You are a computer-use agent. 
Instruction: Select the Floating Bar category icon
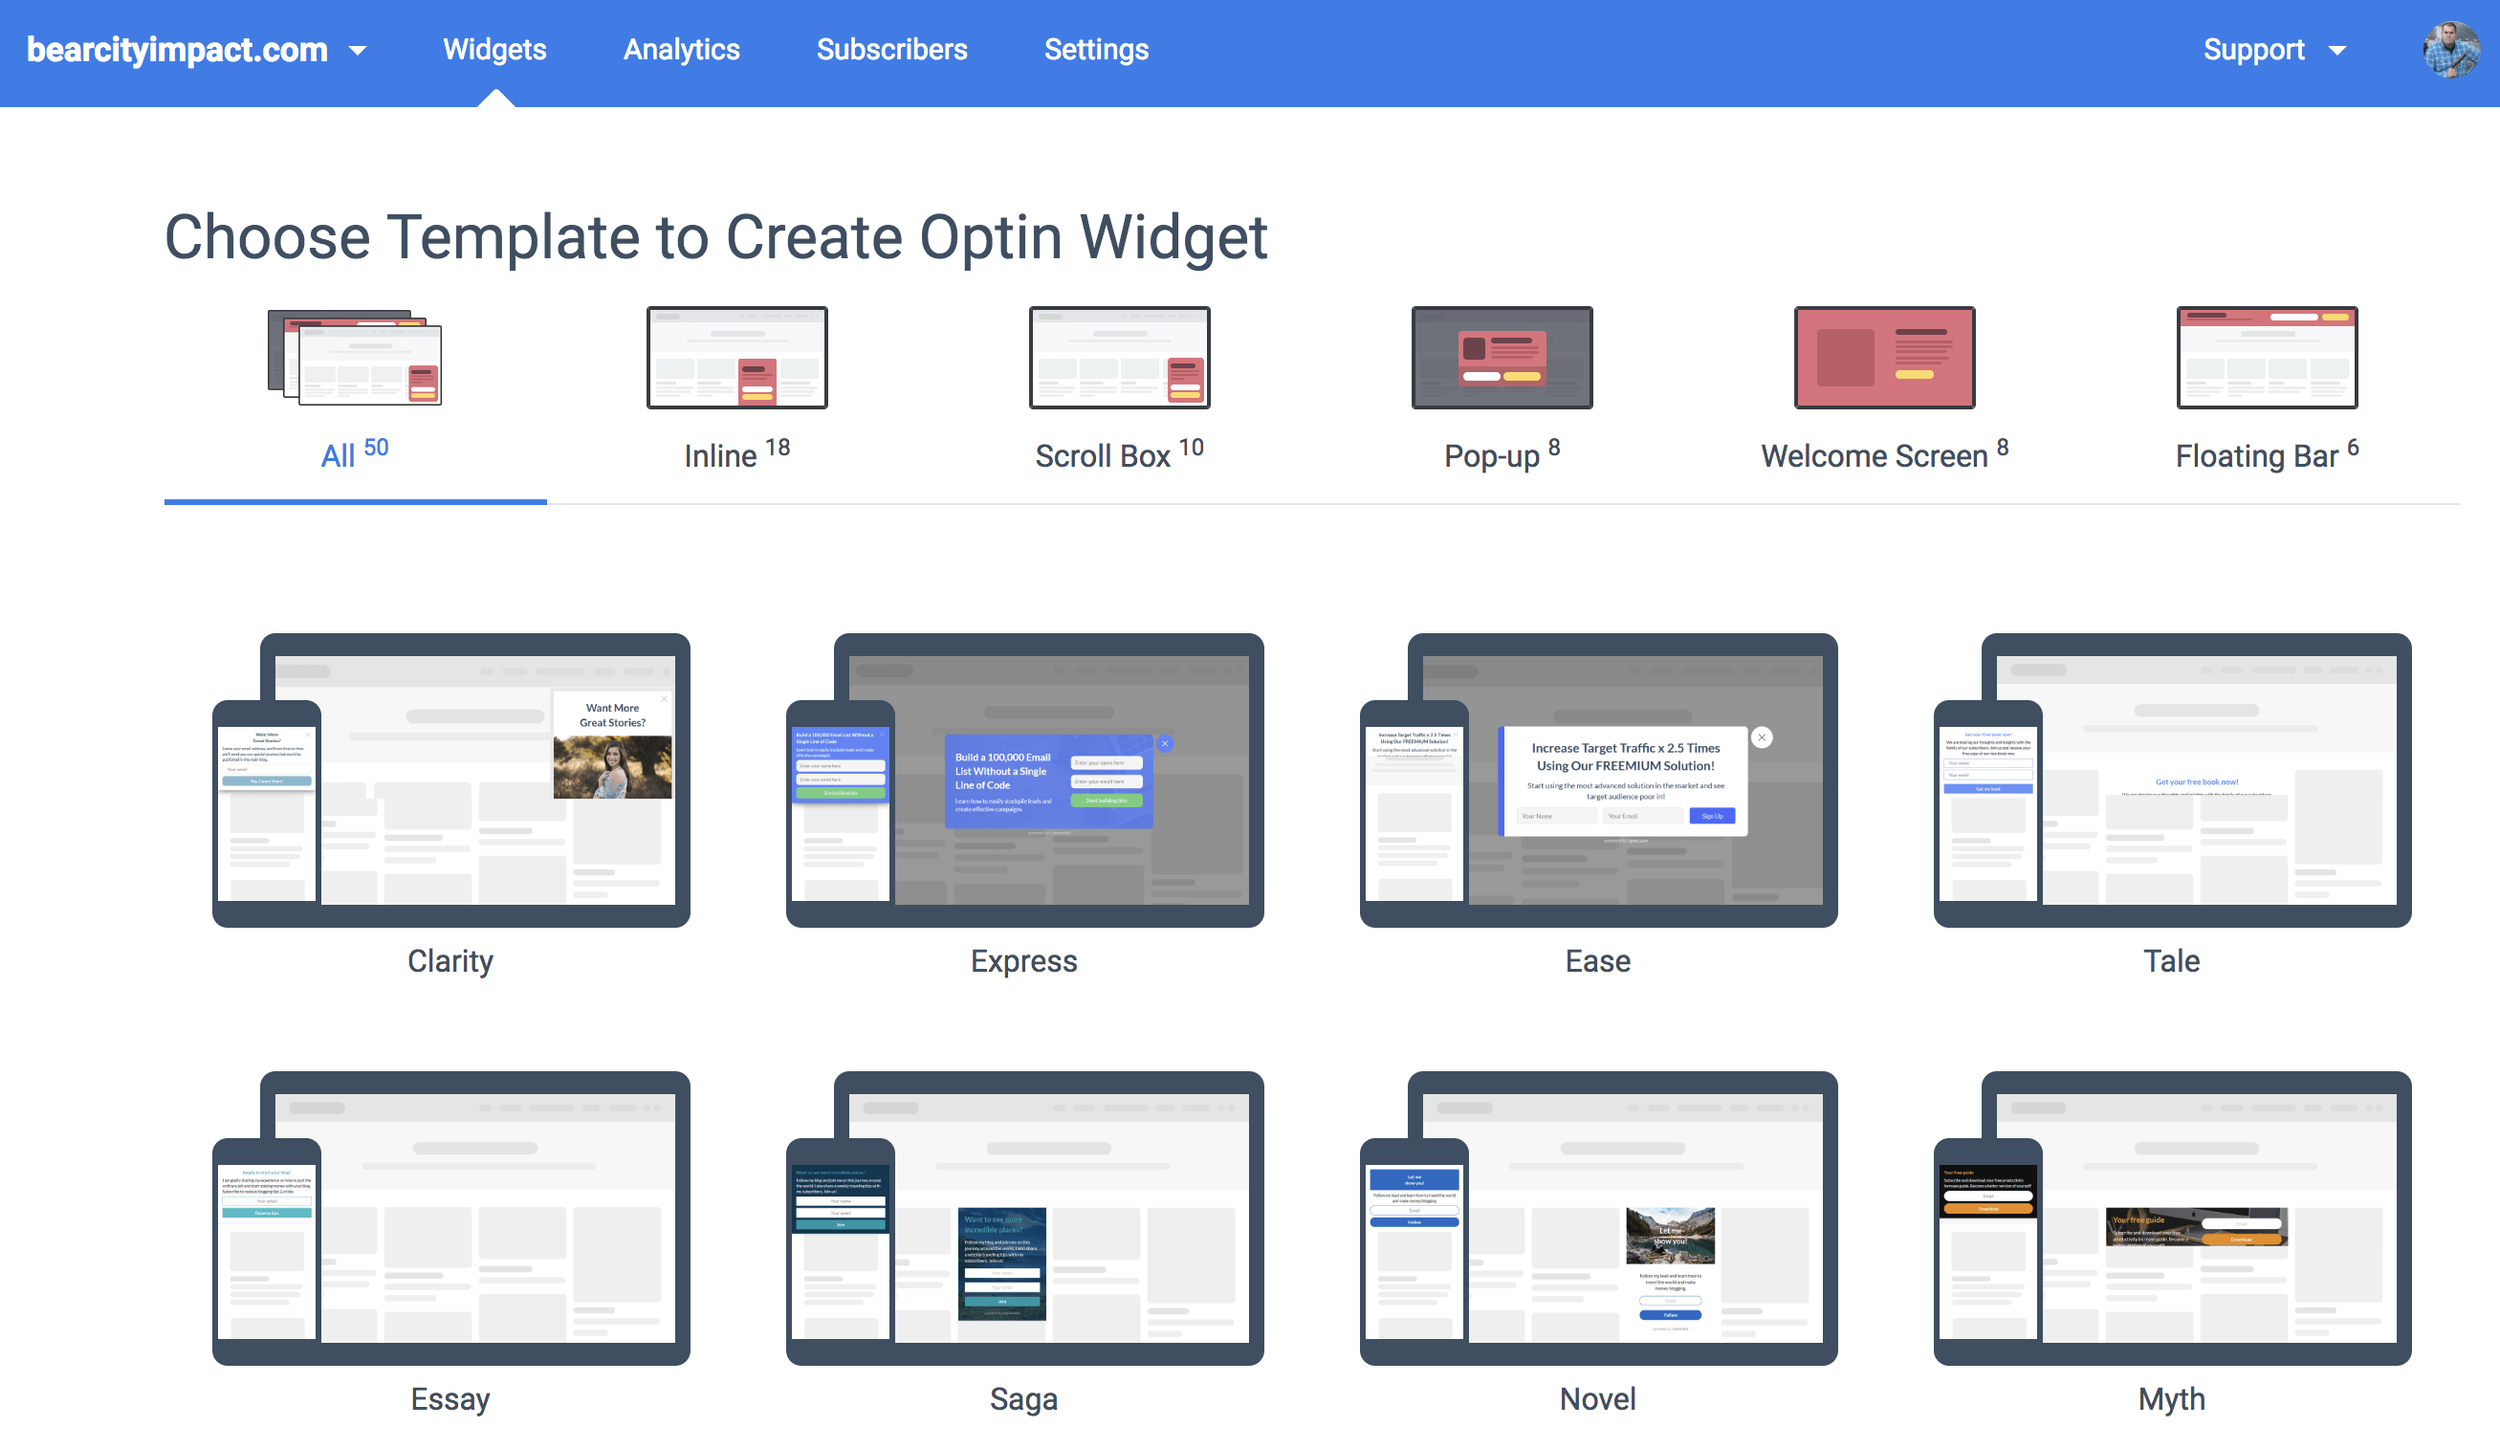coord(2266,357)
--
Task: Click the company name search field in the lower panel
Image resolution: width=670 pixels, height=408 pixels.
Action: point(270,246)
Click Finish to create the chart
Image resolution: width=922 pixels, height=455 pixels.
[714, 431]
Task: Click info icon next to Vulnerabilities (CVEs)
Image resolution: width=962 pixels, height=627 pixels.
--
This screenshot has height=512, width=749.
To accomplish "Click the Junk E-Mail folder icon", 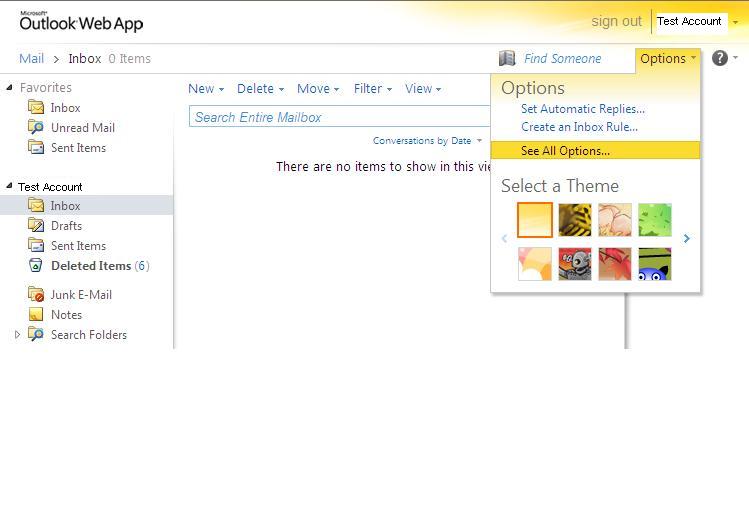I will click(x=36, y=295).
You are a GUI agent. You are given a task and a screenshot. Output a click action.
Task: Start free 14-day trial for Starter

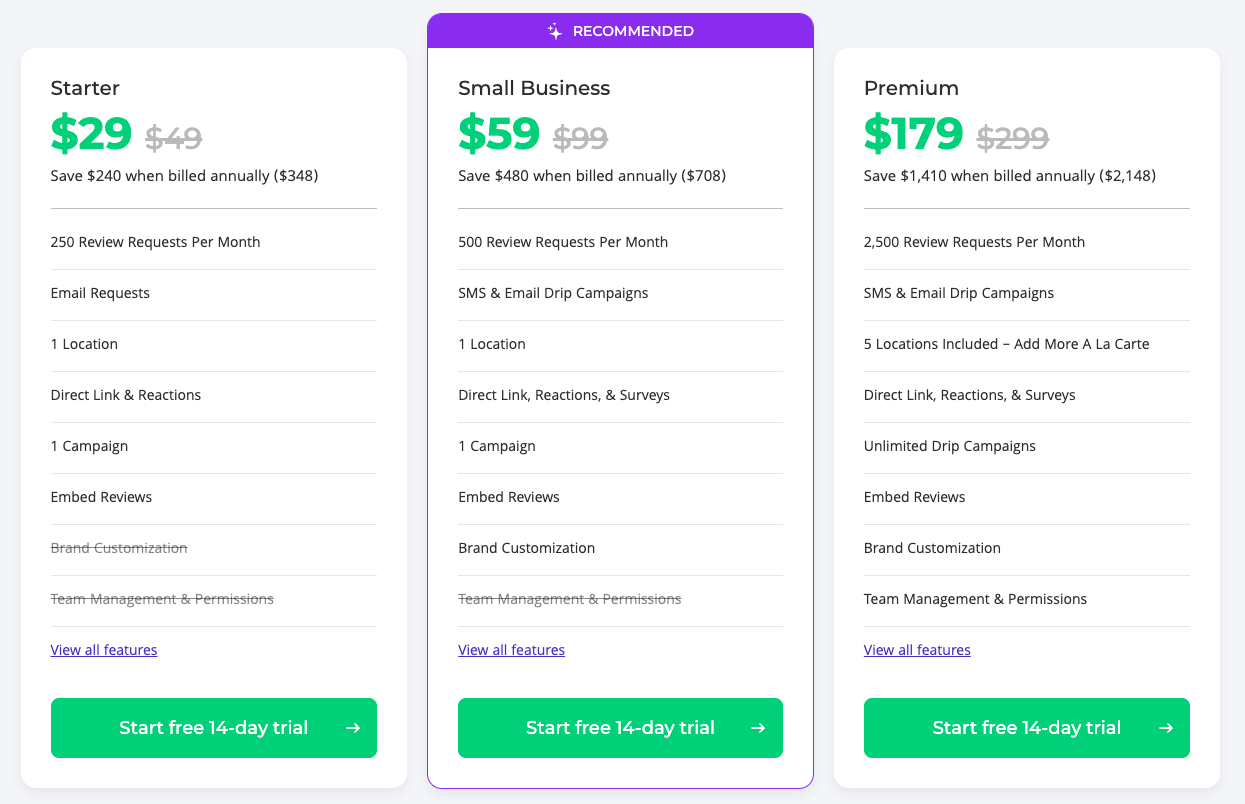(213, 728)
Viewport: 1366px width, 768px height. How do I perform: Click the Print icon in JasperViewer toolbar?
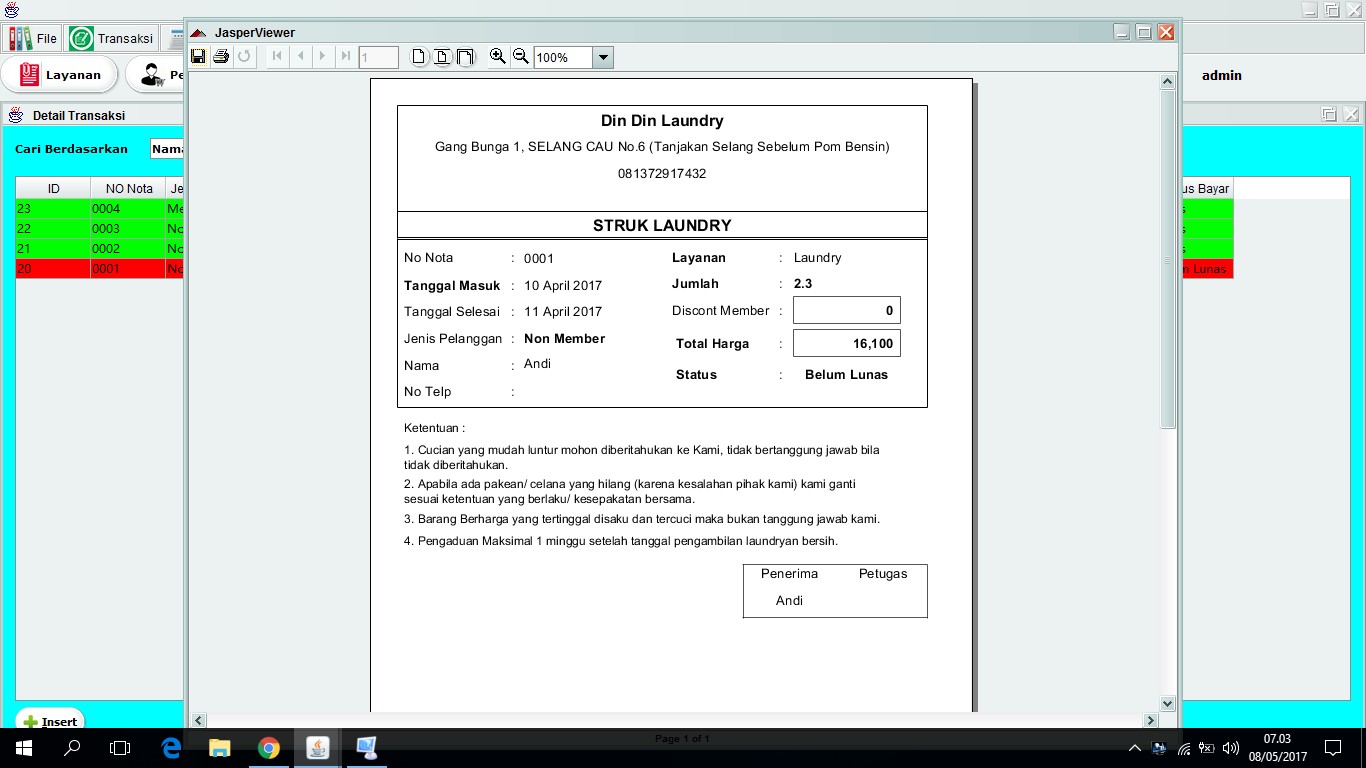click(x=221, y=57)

§ **JOB**:
Rewrite everything from the line containing "You are a computer-use agent." down to the line containing "coord(2266,357)" as a Markdown table with the columns Row and Line, skipping blank lines and leaving out the pictures.

§ **CORRECT ANSWER**:
| Row | Line |
|---|---|
| 1 | You are a computer-use agent.  |
| 2 | Instruction: Select the Floating Bar category icon |
| 3 | coord(2266,357) |